-- 依頼 1 --
本文では、住吉神社能楽殿はいつ建設されたとされているか。
-- 依頼 2 --
次の(a)〜(c)が本文と合うかどうか、それぞれ「はい」か「いいえ」で答え、判断の決め手となる本文の語句を一字一句変えずに引用せよ。
(a) 制作発表は4月27日に行われた。
(b) 花組芝居が住吉神社能楽殿で公演するのは今回が初めてである。
(c) 今回の福岡公演は10年ぶりである。

-- 本文 --
- - - - - - -

この作品の制作発表が4月27日に行われ、福岡公演の開催地である『住吉神社能楽殿』に、主宰・演出・俳優の加納幸和、俳優の小林大介が登場した。住吉神社能楽殿は昭和13年に建設されたもので、戦前の能舞台の造作をみることができる、建築史上にも貴重な価値をもつもの。この、戦火をくぐりぬけた能舞台で、花組芝居は過去に本公演を行っている。20年ぶりの福岡公演を、同じ舞台で上演できるとあってふたりは感慨深げ。

- - - - - - -

-- エントリー一覧 --
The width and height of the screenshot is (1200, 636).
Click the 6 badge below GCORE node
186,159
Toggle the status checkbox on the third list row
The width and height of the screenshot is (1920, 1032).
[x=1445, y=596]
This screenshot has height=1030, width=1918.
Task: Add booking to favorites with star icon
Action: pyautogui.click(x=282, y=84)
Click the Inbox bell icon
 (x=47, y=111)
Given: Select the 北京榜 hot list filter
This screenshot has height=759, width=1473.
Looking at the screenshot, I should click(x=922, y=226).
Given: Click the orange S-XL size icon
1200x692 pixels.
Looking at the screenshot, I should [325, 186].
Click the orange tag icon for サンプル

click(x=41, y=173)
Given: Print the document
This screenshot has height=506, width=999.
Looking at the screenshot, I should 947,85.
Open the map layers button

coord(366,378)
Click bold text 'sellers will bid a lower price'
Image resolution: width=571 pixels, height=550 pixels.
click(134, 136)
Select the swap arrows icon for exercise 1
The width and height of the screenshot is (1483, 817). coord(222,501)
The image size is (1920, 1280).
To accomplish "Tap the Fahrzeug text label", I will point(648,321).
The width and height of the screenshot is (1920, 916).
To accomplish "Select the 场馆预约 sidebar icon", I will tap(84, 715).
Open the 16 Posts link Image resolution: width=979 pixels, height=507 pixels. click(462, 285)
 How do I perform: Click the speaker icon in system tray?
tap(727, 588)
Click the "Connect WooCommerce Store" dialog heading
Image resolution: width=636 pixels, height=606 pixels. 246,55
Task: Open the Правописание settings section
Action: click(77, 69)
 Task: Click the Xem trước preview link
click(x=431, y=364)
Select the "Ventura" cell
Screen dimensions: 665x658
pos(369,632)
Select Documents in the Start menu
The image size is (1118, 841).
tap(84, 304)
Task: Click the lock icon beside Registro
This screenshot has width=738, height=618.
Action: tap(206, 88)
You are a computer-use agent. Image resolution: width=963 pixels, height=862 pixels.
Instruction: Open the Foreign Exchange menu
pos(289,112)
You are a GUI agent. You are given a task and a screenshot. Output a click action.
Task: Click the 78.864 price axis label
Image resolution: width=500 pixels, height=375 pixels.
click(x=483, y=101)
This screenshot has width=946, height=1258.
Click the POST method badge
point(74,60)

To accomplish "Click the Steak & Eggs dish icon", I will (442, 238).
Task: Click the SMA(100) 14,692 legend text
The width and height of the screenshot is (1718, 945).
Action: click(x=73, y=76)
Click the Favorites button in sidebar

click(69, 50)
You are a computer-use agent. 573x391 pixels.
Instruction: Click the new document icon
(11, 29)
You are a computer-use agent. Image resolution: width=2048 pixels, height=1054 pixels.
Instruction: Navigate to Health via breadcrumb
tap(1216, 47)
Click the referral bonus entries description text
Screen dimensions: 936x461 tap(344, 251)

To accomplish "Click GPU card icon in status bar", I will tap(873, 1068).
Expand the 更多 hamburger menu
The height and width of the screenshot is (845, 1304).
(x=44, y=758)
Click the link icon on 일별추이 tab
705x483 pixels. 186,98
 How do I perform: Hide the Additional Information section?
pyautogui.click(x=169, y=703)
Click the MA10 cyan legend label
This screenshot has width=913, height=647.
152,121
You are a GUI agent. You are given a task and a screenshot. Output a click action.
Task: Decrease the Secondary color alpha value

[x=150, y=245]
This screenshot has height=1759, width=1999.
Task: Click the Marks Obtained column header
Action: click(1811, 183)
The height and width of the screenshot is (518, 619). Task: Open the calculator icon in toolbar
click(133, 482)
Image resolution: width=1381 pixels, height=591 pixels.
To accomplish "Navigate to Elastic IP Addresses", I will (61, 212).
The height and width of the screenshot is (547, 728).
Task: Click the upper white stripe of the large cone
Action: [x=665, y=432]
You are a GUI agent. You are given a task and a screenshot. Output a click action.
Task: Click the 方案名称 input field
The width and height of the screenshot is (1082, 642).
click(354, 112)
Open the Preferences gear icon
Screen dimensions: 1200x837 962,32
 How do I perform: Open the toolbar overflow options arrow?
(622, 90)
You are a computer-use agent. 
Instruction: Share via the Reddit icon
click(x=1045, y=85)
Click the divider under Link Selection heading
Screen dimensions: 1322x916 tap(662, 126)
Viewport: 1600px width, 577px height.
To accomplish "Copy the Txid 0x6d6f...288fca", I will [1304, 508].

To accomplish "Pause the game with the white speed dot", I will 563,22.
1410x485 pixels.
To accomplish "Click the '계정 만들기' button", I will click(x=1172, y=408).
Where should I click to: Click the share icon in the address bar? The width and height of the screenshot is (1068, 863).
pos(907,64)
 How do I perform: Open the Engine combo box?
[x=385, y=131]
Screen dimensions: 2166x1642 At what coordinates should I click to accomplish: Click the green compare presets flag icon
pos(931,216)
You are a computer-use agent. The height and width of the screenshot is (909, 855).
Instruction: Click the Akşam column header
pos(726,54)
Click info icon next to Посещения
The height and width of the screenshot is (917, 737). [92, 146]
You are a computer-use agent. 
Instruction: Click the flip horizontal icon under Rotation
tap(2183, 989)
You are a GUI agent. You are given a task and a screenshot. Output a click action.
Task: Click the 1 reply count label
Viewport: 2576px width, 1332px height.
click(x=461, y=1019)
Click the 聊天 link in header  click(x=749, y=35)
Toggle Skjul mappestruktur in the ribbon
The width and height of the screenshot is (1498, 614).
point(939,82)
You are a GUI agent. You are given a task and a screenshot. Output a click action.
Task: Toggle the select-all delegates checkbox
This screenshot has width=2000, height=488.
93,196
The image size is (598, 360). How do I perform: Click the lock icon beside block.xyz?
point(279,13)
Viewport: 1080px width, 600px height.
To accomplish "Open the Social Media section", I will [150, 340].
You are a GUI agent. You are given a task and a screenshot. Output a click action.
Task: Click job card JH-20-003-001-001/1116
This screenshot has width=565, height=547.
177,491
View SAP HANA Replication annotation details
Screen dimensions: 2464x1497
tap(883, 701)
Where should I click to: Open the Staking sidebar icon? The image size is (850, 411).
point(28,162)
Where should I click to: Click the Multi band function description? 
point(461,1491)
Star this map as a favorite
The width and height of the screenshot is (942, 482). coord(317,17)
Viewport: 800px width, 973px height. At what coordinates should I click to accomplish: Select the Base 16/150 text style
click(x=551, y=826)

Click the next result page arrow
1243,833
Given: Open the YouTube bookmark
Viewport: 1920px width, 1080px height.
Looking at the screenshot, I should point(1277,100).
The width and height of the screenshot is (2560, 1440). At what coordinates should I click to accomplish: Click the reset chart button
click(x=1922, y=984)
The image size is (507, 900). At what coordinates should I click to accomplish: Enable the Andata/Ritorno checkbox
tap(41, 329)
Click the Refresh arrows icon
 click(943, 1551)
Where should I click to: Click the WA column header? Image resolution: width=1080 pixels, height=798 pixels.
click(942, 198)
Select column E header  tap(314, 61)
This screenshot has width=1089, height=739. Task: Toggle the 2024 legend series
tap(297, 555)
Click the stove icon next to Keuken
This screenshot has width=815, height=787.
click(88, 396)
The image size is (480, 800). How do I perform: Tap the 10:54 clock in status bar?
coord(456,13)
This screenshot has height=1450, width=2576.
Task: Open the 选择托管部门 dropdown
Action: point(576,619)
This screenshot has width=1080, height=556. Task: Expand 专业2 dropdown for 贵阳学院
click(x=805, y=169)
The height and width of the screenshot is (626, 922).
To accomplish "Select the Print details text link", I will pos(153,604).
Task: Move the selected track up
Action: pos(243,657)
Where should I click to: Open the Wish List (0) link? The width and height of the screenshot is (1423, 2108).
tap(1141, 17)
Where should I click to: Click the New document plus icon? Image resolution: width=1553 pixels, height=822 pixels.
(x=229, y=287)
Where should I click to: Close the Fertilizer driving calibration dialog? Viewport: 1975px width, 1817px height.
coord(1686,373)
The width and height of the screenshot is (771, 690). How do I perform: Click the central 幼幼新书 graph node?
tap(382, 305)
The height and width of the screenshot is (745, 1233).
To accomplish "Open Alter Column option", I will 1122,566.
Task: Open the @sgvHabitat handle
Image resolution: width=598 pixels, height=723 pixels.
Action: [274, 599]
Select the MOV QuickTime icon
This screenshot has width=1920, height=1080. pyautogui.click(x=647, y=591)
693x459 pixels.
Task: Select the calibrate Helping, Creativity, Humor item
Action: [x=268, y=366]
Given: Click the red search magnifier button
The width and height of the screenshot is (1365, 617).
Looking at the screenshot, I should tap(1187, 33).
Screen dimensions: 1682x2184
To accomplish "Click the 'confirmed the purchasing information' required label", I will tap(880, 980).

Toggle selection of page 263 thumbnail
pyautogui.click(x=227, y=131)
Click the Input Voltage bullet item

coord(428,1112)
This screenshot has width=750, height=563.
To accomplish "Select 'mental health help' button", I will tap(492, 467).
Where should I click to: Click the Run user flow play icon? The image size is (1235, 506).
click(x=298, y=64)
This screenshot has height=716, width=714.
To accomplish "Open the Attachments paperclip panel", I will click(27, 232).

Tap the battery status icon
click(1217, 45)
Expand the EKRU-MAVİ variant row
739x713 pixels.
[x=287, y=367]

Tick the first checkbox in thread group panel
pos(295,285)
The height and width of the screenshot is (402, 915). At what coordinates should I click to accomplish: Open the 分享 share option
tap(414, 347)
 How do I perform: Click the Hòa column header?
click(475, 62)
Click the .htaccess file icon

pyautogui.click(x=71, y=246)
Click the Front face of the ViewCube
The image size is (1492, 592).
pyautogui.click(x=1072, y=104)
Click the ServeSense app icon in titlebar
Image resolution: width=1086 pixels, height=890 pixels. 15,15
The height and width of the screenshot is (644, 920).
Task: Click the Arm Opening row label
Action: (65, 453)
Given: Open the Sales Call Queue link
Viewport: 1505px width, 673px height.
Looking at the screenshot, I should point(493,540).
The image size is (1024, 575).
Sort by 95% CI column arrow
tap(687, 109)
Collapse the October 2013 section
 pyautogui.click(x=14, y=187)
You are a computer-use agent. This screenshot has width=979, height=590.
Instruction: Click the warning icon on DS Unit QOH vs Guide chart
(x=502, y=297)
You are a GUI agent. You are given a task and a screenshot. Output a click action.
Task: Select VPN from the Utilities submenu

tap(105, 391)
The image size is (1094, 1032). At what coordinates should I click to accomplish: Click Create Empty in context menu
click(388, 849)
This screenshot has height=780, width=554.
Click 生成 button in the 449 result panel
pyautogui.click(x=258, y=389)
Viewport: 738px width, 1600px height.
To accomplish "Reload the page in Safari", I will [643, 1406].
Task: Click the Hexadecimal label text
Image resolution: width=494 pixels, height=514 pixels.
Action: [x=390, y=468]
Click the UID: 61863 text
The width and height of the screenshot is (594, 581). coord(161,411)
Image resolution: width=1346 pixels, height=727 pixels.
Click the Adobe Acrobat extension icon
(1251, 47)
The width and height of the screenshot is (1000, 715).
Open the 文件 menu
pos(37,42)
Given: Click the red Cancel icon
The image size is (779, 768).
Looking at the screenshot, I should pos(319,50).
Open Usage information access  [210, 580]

- - - - - - -

-- 最終結果 1 --
昭和13年に建設された。

-- 最終結果 2 --
(a) はい。「この作品の制作発表が4月27日に行われ」
(b) いいえ。「この、戦火をくぐりぬけた能舞台で、花組芝居は過去に本公演を行っている。」
(c) いいえ。「20年ぶりの福岡公演を、同じ舞台で上演できる」